Robertson, Charles

PORTRAIT AND BIOGRAPHICAL RECORD
MACOUPIN COUNTY ILLINOIS - 1891

Chicago: Biographical Publishing Company


Page 858

PROF. CHARLES ROBERTSON. The vital and liberal tendencies of the Prairie State have given fresh impulse and breadth of vision to many a man of Eastern blood and breeding. A man with scientific instincts finds in the West a freedom from traditions and a stimulus to investigate which he might have missed in a narrower sphere. Macoupin County is justly proud of the record of the gentleman whose name appears at the head of this sketch, and he is acknowledged to be one of the leading scientists of our country, having made a special study of botany and entomology and being a discoverer in the path which Speagel, Darwin and Hermann Muller pointed out.

The subject of our sketch is a native of this county, being born in Carlinville June 12, 1858. His father, Dr. William A. Robertson, was born near Liberty, Bedford County, Va., October 27, 1803. His father, Dr. William Robertson, was a practicing physician and moved from Virginia to Knoxville, Tenn., in 1803, soon after the birth of his son. He resided there for a short time and then went to Kentucky, where he settled in Lexington, but after a short time removed to Harrodsburg and followed his profession there.

The father of our subject was quite young when his father moved to Kentucky. He attended school at New London Academy in Virginia, and commencing the study of medicine quite early, graduated at Transylvania College. He practiced for a time in Kentucky and in 1830 emigrated to Illinois, making his home at Edwardsville, in Madison County. A little later he practiced his profession in Alton, but subsequently abandoned it and engaged in farming. In 1835 he removed to Carlinville, where ten years later he engaged in general merchandising. He was a man of rare good sense and of more than ordinary financial ability. He was possessed of considerable literary ability and was liberal with his wealth, his private charities being numerous and his donations to institutions of learning and religion generous. He died February 5, 1880, leaving behind him a precious memory as a heritage to his children.

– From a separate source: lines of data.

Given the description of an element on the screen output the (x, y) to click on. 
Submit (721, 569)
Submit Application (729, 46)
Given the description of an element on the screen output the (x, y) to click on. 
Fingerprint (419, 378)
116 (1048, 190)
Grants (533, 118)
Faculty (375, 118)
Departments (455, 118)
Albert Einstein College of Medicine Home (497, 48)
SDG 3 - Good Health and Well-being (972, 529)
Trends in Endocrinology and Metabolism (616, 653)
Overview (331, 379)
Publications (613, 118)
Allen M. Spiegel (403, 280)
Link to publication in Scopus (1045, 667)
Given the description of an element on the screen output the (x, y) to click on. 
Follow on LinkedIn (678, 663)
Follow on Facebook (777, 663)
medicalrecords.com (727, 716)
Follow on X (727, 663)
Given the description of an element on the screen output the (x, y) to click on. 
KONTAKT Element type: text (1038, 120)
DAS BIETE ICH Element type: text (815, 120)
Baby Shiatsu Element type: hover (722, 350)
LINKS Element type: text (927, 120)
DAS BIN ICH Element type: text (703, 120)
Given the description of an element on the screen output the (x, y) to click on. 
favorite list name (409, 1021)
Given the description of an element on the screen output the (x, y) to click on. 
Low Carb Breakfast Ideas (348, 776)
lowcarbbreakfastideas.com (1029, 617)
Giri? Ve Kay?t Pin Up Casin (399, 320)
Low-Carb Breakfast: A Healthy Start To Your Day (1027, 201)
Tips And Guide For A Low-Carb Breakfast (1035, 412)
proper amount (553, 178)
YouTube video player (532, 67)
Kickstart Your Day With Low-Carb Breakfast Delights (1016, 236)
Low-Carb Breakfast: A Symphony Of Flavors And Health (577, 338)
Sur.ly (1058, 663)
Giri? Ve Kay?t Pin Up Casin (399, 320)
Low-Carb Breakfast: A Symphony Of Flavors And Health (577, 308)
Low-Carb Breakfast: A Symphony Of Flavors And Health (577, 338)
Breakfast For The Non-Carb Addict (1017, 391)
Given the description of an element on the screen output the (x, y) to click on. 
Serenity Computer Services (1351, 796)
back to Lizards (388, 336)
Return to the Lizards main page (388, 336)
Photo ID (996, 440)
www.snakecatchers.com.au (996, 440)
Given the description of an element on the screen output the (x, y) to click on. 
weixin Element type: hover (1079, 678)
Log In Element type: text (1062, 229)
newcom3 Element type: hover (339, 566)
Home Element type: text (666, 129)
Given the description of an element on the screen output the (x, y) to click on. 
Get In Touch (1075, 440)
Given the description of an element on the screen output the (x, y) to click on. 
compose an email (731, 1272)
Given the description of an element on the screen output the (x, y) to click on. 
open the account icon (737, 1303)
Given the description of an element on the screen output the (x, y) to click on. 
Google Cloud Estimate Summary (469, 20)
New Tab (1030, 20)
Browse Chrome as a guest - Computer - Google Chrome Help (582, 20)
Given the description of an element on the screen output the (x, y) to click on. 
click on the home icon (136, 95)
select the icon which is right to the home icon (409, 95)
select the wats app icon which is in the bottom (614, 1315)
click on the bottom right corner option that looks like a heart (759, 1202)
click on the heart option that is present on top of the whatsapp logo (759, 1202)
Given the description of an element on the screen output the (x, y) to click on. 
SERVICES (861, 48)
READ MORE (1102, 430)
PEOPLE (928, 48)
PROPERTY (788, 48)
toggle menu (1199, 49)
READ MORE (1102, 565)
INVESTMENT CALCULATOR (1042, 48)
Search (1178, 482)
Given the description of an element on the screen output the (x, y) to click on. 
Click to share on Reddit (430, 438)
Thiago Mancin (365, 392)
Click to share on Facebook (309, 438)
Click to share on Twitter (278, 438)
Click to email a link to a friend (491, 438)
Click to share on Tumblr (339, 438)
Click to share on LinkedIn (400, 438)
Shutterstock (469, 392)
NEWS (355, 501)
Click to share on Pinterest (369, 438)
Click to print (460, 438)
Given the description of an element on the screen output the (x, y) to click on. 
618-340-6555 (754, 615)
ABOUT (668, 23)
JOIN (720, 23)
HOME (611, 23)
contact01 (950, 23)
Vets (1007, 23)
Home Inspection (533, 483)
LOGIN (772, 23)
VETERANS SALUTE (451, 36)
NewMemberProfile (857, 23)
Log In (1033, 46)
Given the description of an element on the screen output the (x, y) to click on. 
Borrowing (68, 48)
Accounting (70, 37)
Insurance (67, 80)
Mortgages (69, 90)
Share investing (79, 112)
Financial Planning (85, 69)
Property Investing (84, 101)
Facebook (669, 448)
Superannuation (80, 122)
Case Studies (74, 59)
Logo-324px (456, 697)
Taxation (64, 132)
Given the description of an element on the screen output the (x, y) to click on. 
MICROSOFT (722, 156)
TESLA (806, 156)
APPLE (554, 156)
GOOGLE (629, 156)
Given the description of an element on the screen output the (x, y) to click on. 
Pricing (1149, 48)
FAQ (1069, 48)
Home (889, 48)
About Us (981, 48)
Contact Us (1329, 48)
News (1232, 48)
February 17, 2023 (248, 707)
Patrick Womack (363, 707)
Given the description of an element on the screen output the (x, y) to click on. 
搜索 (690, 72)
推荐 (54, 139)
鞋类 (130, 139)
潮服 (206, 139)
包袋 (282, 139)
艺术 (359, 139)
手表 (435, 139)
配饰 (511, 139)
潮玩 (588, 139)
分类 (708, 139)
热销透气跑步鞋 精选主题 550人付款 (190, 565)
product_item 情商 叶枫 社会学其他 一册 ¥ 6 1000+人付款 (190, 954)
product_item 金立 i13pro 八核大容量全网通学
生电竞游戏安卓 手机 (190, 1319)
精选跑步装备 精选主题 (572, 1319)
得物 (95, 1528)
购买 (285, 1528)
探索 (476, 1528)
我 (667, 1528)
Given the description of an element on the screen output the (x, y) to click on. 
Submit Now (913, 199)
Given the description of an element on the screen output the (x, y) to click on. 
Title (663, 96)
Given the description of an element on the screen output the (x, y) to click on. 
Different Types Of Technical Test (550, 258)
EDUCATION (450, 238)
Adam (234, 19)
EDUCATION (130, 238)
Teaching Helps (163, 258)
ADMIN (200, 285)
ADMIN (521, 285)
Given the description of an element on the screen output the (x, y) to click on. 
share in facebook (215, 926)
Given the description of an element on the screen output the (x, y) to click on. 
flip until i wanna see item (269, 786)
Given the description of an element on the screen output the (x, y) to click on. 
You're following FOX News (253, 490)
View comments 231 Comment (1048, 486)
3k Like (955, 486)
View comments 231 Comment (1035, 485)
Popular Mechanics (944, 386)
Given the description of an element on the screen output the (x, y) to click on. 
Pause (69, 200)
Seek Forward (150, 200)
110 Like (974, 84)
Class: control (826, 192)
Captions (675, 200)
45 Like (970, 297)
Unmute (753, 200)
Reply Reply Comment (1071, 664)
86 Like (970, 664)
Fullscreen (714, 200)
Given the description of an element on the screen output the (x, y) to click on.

The father of our subject was married October 18, 1842, to Nancy H., daughter of Rev. Charles Halliday. She was born near Scottsville, Allen County, Ky., November 14, 1821. Her father, Rev. Charles Halliday, was born in Baltimore, Md. His father, James Halliday, was a native of Annandale, Dumfrieshire, Scotland, and came to America in Colonial times, making a settlement in Baltimore.

Charles Halliday was fifteen years old when his father died. He was educated in Baltimore and Fredericksburg for the ministry of the Presbyterian Church, but before entering it he joined the Methodist Episcopal Church and became a preacher in that denomination.

He who is now known as Prof. Robertson received his early education in the public schools of Carlinville, and finally advanced to Blackburn University and in 1880 became a teacher in that institution, taking up the branches of botany, physiology an Greek. He taught until 1886 since which time he has attended to the affairs of his private business and pursued his independent studies. He is a member of the American Association for the Advancement of Sciences, of the Cambridge Entomological Club, of the Western Society of Naturalists, of the Indiana Academy of Science and of the Entomological Society of France. He was married in November, 1879, to Alice McDonald Venable, a native of Indiana. They have one child named Mary. Prof. Robertson is independent in politics and is a contributor to the following journals: Botanical Gazette, Transactions of the American Entomological Society, Transactions of the St. Louis Academy of Science, Entomological News, etc. It is fortunate, indeed, for science when such men as this have the means to free tem from sordid cares and enable them to devote themselves untiringly to scientific researches.